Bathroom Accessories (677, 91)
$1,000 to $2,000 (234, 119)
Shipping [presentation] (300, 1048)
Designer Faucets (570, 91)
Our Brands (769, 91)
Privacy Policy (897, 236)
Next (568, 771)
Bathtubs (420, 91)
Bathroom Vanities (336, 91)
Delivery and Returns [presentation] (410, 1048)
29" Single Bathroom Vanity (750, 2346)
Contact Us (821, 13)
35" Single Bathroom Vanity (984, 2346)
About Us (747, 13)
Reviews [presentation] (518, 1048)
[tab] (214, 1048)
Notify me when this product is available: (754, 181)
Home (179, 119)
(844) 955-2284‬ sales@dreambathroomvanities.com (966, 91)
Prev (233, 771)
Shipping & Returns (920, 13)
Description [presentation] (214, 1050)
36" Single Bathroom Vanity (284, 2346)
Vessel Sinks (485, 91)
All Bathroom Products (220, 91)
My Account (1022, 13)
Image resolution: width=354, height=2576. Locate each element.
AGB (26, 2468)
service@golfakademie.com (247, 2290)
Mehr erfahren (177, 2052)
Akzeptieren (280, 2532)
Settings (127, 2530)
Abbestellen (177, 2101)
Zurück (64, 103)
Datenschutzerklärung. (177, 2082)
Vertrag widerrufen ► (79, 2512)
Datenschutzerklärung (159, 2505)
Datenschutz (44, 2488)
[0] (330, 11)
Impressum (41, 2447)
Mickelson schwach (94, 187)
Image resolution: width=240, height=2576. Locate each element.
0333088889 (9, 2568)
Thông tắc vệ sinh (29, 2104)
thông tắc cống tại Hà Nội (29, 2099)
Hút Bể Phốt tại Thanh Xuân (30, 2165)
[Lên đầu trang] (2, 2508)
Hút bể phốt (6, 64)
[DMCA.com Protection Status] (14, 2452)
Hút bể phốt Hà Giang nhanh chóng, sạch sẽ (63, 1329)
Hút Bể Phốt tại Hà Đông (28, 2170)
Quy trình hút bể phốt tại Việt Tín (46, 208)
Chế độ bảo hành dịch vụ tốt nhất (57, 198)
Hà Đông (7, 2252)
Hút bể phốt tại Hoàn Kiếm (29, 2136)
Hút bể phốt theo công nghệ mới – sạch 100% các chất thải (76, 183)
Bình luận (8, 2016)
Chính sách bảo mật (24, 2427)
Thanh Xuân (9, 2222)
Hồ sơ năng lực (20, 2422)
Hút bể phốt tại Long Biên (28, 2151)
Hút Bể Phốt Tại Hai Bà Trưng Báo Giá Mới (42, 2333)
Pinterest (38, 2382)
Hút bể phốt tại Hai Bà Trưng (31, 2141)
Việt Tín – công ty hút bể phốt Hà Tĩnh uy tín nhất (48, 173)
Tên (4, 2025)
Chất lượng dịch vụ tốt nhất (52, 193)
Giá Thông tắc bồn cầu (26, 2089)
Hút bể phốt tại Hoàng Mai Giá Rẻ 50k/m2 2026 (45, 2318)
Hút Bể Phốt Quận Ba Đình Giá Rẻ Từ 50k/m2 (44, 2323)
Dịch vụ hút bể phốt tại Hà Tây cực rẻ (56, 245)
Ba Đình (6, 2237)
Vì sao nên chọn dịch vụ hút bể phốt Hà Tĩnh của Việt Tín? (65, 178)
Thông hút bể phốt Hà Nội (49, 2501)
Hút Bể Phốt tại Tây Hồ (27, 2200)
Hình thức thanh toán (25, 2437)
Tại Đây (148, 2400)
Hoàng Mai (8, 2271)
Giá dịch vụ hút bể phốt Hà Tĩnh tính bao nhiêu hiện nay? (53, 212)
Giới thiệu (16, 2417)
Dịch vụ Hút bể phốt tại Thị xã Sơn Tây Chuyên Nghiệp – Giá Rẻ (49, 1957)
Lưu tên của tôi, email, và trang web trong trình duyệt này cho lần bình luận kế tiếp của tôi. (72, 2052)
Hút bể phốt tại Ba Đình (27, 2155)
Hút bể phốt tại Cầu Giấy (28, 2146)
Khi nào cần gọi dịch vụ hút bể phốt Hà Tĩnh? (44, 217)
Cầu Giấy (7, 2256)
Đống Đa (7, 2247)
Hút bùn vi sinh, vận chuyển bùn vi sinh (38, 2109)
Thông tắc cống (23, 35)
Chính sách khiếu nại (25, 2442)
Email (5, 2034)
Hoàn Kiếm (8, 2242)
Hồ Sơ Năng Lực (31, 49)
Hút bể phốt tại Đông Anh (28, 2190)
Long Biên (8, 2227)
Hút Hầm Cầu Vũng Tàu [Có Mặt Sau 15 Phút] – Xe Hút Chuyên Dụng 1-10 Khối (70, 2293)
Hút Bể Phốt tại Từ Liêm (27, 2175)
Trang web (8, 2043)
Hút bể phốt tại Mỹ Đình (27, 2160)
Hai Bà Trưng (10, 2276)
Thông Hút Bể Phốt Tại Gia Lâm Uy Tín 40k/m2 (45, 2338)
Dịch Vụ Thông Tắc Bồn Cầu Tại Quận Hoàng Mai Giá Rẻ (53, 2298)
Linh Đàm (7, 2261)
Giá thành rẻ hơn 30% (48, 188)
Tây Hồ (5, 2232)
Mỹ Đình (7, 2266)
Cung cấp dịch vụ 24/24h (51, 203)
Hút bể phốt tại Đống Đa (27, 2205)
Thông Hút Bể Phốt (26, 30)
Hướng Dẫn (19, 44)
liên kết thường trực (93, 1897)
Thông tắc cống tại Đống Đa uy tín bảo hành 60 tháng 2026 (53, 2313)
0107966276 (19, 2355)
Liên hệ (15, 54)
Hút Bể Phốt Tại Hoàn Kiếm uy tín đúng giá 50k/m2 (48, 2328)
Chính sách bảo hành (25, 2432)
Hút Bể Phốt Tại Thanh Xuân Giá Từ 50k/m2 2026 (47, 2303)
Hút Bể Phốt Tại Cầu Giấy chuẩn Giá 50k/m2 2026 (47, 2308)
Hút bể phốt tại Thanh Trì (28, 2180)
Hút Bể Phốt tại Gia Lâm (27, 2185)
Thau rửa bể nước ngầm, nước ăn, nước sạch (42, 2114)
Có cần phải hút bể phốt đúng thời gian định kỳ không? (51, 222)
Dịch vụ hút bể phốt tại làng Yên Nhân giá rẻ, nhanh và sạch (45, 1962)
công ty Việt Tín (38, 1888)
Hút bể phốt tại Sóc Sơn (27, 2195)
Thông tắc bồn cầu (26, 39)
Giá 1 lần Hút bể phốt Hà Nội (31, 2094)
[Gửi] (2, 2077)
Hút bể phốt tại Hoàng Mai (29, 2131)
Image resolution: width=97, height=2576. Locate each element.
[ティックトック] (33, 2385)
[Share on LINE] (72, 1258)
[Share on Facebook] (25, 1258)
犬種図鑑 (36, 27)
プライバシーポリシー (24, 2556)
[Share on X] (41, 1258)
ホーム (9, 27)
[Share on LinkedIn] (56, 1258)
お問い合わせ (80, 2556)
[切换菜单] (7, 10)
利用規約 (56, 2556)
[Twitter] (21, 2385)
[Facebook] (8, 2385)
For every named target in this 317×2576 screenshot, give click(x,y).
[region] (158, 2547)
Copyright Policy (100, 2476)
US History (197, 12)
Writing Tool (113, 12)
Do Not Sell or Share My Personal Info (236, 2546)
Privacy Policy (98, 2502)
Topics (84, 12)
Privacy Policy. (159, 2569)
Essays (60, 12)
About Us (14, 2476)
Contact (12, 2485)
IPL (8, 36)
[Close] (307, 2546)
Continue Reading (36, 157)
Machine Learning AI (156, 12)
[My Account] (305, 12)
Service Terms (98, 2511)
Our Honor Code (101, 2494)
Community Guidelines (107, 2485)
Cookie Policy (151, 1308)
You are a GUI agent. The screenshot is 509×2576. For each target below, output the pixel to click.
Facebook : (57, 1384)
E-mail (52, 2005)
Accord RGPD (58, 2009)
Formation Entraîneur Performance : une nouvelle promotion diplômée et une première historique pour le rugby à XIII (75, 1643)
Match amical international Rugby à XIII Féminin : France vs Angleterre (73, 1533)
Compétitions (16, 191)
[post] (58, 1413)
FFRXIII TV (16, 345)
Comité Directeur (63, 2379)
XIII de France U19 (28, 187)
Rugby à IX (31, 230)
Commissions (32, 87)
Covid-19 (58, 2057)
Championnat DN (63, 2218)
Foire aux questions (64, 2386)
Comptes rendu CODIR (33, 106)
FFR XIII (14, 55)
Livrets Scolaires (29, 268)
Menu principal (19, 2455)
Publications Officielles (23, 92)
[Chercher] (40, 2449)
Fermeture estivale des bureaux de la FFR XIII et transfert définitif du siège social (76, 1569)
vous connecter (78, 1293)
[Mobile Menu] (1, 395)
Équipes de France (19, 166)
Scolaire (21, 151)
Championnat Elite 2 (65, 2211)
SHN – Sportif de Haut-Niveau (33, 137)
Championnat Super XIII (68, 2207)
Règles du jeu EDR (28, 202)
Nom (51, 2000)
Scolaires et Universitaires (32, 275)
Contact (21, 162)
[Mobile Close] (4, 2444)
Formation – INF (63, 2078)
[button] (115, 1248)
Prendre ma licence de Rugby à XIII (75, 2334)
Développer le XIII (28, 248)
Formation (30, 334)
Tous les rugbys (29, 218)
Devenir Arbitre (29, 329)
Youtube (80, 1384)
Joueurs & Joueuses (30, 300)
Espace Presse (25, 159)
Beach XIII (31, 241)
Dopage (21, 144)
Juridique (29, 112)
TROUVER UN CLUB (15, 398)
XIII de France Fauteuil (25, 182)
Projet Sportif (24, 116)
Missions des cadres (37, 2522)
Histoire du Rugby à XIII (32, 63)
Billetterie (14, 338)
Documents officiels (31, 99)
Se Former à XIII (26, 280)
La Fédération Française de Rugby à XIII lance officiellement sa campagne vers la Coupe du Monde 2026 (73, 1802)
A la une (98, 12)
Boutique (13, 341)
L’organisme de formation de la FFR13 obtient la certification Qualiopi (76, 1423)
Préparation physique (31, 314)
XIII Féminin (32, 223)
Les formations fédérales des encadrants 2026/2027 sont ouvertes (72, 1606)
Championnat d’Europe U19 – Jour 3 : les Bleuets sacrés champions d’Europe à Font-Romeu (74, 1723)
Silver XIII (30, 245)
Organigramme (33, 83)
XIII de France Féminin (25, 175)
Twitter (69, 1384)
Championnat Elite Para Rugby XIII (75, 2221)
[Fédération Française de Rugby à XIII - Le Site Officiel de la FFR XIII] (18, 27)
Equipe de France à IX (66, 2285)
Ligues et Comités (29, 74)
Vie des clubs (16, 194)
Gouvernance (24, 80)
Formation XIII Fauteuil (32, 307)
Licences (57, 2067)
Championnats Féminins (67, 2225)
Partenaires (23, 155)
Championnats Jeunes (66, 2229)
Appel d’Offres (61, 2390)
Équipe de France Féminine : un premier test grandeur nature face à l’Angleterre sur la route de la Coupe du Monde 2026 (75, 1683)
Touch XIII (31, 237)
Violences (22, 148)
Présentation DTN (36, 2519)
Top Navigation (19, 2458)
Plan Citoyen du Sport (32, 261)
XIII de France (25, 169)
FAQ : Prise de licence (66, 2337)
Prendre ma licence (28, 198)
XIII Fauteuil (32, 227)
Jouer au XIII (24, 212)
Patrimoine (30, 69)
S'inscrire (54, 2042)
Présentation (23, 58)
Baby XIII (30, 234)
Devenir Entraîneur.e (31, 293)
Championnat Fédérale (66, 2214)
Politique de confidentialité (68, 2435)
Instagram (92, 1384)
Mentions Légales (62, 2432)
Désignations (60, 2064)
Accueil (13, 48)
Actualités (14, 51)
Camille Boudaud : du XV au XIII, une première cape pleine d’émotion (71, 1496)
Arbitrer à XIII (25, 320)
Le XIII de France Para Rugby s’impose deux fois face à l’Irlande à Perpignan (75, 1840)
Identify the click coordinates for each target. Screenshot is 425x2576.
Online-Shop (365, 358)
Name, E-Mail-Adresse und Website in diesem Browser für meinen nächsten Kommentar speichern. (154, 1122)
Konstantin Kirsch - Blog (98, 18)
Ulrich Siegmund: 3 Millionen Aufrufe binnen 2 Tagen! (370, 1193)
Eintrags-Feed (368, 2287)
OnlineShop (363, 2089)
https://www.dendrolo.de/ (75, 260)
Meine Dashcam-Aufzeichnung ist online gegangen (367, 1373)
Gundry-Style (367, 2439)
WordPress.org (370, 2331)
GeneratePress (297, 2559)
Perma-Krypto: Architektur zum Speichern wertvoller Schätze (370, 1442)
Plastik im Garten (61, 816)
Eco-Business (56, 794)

#### [Brief]
Using the records above, restate word for word the lines from the one with "Championnats Jeunes (66, 2229)" through the one with "Championnat Fédérale (66, 2214)", both included.

#### [Result of this task]
Championnats Jeunes (66, 2229)
Appel d’Offres (61, 2390)
Équipe de France Féminine : un premier test grandeur nature face à l’Angleterre sur la route de la Coupe du Monde 2026 (75, 1683)
Touch XIII (31, 237)
Violences (22, 148)
Présentation DTN (36, 2519)
Top Navigation (19, 2458)
Plan Citoyen du Sport (32, 261)
XIII de France (25, 169)
FAQ : Prise de licence (66, 2337)
Prendre ma licence (28, 198)
XIII Fauteuil (32, 227)
Jouer au XIII (24, 212)
Patrimoine (30, 69)
S'inscrire (54, 2042)
Présentation (23, 58)
Baby XIII (30, 234)
Devenir Entraîneur.e (31, 293)
Championnat Fédérale (66, 2214)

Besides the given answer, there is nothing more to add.